Although "A Stranger Among Us" posted a lukewarm opening last weekend, the movie, dubbed "Vitness" by the trades, represents a triumph of sorts. At one time, it was competing with seven other projects to be the first film since "The Chosen" (1981) to focus on the Hasidic Jewish community.
Even before last year's racial confrontations in the Crown Heights section of Brooklyn brought national attention to the Hasidim, a number of prominent producers, including Sherry Lansing ("Fatal Attraction"), Robert Chartoff ("Rocky"), Michael Phillips ("The Sting") and Larry Gordon ("Die Hard") had zeroed in on the sect, hoping to match the success of "Witness," the 1985 hit involving a romance between a big-city cop and an Amish woman.
So similar in plot were some of the rival projects that Shlomo Schwartz, a Santa Monica-based Hasidic rabbi who served as a consultant to several of the filmmakers, said he had trouble telling the stories apart. Several were inspired by a series of murder-robberies of New York diamond brokers in the late 1970s.
Now all of the other projects are presumed dead--as feature films, at least.
"This is the irony," said Phillips, co-producer of "The Sting" and "Close Encounters of the Third Kind." "If ("A Stranger Among Us") does extremely well and I go around with mine, people will say, they've already seen it. If the movie does poorly, people won't buy it; they'll say, look at 'A Stranger Among Us.' "
Phillips said he let his option lapse on "The Jeweler," a screenplay about a Hasidic widow who breaks with tradition when she takes over her husband's business.
"Stranger," which underwent a name change from "Close to Eden" just before it was screened at the Cannes Film Festival in May, stars Melanie Griffith as a daredevil New York policewoman who goes undercover to investigate a murder in Crown Heights and becomes infatuated with the rabbi's son, played by newcomer Eric Thal.
Producer Howard Rosenman, whose great-grandparents were Hasidim, said "Stranger" grew out of his own spiritual reawakening about a decade ago. He attributed the intense interest in the unlikely subject of the Hasidic community to similar impulses stemming from "disgust with the 'me-me' Reagan thing."
"Stranger" got out of the gate first, according to Rosenman, because Sidney Lumet wanted to direct it and was able to start production immediately.

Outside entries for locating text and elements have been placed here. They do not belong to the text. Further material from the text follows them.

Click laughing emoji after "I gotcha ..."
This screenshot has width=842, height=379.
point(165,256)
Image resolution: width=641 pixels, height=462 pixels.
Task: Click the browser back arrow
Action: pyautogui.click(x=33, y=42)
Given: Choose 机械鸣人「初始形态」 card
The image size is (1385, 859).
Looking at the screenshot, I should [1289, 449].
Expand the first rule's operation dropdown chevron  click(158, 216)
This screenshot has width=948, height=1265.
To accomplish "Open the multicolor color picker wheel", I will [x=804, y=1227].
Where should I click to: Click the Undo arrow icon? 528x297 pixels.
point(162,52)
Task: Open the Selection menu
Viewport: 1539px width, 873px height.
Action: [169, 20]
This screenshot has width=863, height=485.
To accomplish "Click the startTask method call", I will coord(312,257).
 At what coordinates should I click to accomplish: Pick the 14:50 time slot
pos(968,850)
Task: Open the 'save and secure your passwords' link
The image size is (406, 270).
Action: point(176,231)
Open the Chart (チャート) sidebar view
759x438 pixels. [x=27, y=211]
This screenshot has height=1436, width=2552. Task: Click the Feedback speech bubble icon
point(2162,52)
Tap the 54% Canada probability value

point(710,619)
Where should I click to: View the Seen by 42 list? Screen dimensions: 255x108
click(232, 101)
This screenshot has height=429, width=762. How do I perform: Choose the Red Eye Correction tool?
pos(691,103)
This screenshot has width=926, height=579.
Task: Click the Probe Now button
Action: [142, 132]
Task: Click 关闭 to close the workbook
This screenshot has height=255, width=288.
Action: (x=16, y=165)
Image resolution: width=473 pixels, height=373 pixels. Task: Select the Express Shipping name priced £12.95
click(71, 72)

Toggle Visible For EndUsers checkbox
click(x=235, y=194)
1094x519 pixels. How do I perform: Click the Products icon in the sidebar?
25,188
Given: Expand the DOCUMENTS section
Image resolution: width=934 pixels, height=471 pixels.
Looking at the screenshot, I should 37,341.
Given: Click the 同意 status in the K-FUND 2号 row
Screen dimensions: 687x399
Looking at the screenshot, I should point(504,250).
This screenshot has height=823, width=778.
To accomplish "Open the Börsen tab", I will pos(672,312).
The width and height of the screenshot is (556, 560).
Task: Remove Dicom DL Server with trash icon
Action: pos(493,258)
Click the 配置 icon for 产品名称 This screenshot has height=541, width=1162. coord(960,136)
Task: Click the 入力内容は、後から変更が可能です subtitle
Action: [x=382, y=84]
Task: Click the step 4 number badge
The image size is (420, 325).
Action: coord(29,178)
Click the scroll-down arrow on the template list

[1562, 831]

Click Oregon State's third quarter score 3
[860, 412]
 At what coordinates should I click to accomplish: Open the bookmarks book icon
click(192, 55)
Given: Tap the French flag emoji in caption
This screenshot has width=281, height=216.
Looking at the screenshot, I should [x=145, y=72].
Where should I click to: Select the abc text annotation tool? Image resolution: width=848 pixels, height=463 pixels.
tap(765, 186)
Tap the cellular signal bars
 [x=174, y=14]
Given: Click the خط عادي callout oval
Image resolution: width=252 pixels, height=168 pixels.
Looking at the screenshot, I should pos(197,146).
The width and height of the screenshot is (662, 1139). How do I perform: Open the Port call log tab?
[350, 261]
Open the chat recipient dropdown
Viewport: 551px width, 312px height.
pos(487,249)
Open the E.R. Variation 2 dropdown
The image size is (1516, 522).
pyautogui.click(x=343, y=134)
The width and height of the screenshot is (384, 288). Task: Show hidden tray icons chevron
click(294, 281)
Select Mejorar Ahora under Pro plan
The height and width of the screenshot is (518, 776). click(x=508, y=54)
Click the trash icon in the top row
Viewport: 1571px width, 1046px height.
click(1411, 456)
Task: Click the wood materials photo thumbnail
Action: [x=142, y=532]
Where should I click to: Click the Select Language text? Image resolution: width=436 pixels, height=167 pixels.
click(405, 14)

It was Disney's idea to cast "a blonde in a sea of bobbing black hats (as the policewoman)," Rosenman said. (Cher had been an earlier choice.)
Lansing said Alan Pakula was interested in directing her project, "Holy Men," but would have found himself four or five months behind Lumet. "We didn't want to be in a horse race," the producer added.
She said she has a deal with ABC to make a two-hour television version of "Holy Men," the story of a cop and lapsed Hasid who returns to the community to investigate his brother's murder and falls in love with the widow.
Michael Wise, who was developing "The Prince of 47th Street" with Chartoff, blamed TriStar Chairman Mike Medavoy for killing his picture. Wise said Billy Crystal, who had not yet starred in last summer's hit "City Slickers," had agreed to play the lead role of a Hasid who disguises himself as an Italian jeweler in order to investigate a friend's murder. "Medavoy decided he wasn't a big-enough star," according to Wise.
Medavoy said through a spokesman that he did not green-light the picture because the screenplay was not in shape and Crystal had not in fact agreed to do it.